Abstract
Personal protective equipment (PPE) is crucial for infection prevention and is effective only when worn correctly and consistently. Health organizations often use education or inspections to mitigate non-compliance, but these are costly and have limited success. This study developed a novel on-device, AI-based computer vision system to monitor healthcare worker PPE adherence in real time. Using a custom-built image dataset of 7142 images of 11 participants wearing various combinations of PPE (mask, gloves, gown), we trained a series of binary classifiers for each PPE item.
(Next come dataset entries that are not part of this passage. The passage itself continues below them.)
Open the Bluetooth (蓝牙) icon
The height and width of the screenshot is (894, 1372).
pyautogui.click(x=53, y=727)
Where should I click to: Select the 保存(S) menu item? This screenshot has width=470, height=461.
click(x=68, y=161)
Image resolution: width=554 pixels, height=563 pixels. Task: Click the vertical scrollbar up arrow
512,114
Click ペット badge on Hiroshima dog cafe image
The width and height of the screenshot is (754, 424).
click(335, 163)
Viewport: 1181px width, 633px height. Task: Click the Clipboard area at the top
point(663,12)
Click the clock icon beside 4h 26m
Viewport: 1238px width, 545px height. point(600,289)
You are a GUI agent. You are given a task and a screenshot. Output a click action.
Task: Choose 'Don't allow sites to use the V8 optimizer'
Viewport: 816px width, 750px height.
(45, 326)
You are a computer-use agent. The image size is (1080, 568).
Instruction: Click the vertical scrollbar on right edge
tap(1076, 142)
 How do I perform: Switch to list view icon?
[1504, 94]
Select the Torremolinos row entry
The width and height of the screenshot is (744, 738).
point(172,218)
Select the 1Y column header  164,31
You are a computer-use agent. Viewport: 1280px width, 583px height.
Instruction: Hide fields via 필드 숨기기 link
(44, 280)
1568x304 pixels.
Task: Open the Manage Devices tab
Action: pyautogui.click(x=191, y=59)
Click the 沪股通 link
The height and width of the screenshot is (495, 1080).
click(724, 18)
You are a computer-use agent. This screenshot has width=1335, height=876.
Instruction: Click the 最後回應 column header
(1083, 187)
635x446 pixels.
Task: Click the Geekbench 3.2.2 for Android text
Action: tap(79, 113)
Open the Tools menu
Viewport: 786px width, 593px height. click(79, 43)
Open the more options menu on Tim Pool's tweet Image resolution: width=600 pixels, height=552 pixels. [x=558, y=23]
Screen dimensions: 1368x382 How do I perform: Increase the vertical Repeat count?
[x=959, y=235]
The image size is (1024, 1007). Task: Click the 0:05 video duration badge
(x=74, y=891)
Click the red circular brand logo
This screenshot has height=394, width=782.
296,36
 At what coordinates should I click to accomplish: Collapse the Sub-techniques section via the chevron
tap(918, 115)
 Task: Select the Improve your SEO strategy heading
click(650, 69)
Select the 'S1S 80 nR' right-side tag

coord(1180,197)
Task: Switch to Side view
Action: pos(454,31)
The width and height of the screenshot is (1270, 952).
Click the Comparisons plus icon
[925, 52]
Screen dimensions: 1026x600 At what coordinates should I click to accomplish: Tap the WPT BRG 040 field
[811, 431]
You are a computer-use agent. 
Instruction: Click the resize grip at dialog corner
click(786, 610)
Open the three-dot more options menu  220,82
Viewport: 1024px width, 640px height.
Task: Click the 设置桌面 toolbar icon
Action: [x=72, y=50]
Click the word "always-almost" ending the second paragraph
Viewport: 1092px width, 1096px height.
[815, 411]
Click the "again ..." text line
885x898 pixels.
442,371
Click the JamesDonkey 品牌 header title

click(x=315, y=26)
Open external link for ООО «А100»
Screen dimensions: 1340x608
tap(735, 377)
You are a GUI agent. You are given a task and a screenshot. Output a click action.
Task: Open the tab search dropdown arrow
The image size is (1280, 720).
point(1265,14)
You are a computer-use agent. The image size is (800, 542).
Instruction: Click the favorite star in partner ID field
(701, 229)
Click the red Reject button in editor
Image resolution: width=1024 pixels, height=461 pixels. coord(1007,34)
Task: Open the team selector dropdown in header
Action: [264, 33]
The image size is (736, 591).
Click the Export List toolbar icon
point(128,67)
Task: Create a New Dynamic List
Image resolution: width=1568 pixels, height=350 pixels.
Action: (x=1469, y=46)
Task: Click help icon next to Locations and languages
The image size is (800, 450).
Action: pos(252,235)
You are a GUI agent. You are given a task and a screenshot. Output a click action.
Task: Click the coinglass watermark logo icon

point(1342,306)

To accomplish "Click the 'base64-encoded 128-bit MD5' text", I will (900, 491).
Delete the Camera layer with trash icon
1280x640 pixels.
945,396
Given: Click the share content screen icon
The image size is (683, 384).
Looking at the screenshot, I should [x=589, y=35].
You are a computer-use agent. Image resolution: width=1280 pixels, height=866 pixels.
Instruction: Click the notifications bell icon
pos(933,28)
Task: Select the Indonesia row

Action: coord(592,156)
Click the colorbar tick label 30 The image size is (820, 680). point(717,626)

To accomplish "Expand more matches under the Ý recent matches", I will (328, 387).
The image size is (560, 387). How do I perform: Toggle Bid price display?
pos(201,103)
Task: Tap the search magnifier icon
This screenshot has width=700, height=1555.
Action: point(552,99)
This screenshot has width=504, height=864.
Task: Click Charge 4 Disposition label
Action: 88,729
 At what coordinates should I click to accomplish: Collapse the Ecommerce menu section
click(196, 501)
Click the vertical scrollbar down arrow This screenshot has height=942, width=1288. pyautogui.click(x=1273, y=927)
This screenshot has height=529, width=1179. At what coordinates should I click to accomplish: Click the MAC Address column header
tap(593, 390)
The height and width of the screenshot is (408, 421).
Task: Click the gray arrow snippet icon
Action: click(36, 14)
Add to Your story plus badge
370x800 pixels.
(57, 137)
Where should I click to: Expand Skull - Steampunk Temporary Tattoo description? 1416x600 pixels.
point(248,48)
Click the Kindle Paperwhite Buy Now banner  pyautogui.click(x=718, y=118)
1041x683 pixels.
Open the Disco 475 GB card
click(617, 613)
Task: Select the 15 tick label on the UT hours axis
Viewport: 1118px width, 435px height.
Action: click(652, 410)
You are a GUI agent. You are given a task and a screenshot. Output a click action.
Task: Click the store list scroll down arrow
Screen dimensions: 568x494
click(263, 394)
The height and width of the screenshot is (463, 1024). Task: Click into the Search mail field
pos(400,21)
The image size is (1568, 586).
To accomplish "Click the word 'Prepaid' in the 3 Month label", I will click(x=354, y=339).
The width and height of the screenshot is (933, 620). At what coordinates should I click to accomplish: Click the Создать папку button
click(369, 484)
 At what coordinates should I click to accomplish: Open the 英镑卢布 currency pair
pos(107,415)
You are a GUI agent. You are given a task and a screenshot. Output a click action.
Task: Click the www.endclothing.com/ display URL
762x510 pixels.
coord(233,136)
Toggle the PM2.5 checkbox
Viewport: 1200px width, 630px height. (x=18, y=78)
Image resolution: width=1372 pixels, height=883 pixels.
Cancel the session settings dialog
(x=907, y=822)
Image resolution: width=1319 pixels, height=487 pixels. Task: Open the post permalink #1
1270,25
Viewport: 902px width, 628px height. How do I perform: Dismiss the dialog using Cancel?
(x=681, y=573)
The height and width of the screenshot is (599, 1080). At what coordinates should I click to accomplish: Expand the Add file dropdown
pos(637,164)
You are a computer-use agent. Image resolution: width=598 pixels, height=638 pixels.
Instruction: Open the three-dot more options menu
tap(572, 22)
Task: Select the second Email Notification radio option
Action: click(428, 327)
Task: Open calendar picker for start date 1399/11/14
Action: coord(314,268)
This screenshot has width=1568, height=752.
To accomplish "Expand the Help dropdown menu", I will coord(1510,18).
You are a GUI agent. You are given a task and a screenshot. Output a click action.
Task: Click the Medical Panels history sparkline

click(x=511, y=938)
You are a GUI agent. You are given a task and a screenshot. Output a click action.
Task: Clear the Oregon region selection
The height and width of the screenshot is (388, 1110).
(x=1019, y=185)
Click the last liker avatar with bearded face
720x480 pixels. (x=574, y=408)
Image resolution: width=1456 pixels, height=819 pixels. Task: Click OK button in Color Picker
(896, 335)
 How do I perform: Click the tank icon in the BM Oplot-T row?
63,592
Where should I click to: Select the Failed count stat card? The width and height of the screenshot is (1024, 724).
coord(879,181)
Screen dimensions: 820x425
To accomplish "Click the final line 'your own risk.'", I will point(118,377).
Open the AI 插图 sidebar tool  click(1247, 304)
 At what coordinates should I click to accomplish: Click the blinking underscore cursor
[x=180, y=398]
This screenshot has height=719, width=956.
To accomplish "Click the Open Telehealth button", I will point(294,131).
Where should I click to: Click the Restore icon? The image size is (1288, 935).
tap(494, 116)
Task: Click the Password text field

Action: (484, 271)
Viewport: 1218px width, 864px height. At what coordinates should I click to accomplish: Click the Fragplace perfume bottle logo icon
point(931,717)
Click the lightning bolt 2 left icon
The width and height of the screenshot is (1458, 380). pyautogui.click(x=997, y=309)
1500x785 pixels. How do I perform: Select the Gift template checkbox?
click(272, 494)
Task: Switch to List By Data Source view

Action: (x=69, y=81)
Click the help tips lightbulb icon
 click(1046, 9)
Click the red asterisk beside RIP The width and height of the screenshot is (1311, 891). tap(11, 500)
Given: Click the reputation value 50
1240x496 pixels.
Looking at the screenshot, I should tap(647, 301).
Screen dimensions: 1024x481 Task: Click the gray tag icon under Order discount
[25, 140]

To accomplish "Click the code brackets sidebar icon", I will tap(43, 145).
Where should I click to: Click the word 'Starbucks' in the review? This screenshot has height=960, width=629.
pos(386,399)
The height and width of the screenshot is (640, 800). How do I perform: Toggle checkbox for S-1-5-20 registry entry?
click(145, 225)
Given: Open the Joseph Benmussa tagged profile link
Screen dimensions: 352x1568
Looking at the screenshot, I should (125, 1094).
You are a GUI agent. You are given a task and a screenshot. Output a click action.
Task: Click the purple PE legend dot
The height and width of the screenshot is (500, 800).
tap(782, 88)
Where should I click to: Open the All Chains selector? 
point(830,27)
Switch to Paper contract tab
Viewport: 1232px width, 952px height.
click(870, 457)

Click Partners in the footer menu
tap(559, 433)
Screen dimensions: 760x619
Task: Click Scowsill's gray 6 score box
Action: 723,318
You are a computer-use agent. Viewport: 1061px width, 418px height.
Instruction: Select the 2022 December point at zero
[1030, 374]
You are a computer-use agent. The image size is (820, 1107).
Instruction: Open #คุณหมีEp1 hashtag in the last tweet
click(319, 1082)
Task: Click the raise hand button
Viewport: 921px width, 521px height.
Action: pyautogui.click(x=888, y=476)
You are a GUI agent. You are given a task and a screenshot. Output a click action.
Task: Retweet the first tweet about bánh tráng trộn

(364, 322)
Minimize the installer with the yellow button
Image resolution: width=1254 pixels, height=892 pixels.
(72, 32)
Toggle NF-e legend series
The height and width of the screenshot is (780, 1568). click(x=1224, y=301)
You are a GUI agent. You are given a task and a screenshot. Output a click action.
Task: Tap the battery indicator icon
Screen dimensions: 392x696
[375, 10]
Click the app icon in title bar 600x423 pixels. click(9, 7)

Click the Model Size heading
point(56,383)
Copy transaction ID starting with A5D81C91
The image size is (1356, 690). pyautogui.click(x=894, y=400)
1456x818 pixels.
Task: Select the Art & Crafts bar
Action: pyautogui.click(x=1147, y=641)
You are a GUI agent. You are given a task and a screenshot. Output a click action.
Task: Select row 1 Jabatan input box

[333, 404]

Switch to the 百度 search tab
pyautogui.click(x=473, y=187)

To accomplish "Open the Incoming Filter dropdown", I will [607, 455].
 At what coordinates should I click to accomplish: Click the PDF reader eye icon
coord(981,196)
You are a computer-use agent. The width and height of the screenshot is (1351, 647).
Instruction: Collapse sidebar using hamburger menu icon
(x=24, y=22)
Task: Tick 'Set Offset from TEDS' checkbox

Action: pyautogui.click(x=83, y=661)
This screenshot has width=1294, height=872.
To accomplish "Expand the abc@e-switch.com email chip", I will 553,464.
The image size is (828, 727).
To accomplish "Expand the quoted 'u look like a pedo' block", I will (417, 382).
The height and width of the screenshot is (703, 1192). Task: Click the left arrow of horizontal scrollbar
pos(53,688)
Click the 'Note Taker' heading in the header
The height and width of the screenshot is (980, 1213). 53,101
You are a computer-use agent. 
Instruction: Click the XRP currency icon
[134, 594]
By utilizing a lightweight MobileNetV3 model, we optimized the system for edge computing on a Raspberry Pi 5 single-board computer, enabling rapid image processing without the need for external servers. Our models achieved high accuracy in identifying individual PPE items (93–97%), with an overall accuracy of 85.58 ± 0.82% when all items were correctly classified. Real-time evaluation with 11 unseen medical staff in a cardiac intensive care unit demonstrated the practical viability of our system, maintaining a high per-item accuracy of 87–89%. This study highlights the potential for AI-driven solutions to significantly improve PPE compliance in healthcare settings, offering a cost-effective, efficient, and reliable tool for enhancing patient safety and mitigating infection risks.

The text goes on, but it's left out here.